-- Start of Records for the task --
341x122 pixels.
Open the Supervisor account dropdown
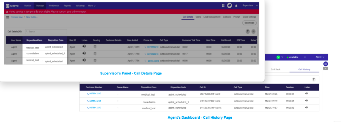tap(250, 5)
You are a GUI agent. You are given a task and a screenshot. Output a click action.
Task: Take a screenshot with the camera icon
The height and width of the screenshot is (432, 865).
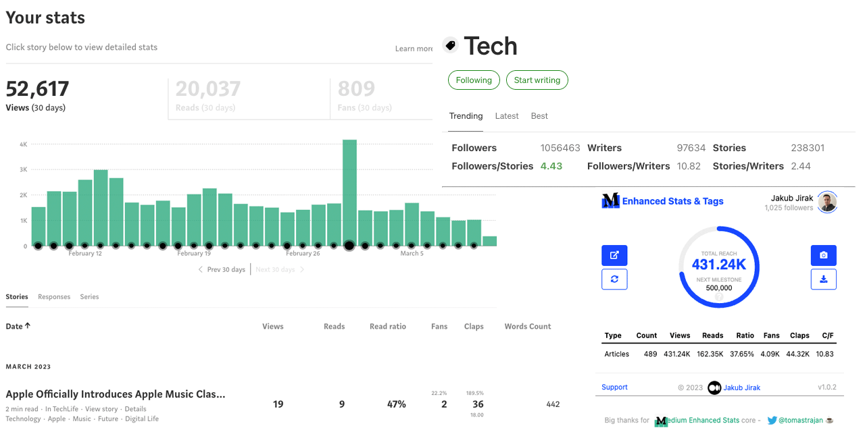(823, 255)
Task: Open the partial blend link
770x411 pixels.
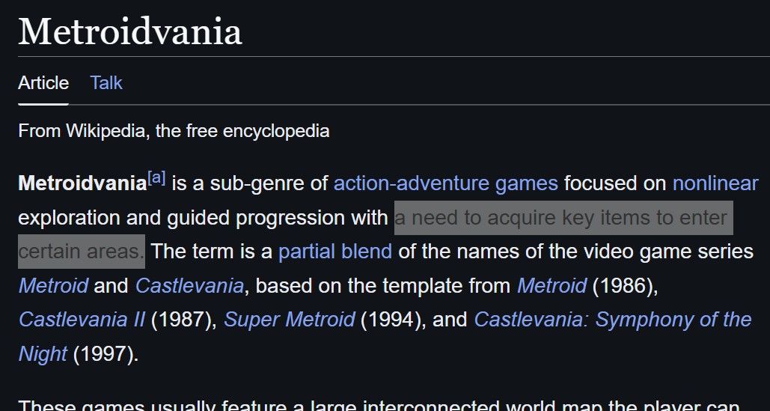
-- End of Records for the task --
_Work to be completed_: Rewrite the data above as a numbered list with one line per item, skipping any blank lines and leaving the pictures out.

_Answer to this task_:
1. 341x122 pixels.
2. Open the Supervisor account dropdown
3. tap(250, 5)
4. You are a GUI agent. You are given a task and a screenshot. Output a click action.
5. Task: Take a screenshot with the camera icon
6. The height and width of the screenshot is (432, 865).
7. (823, 255)
8. Task: Open the partial blend link
9. 770x411 pixels.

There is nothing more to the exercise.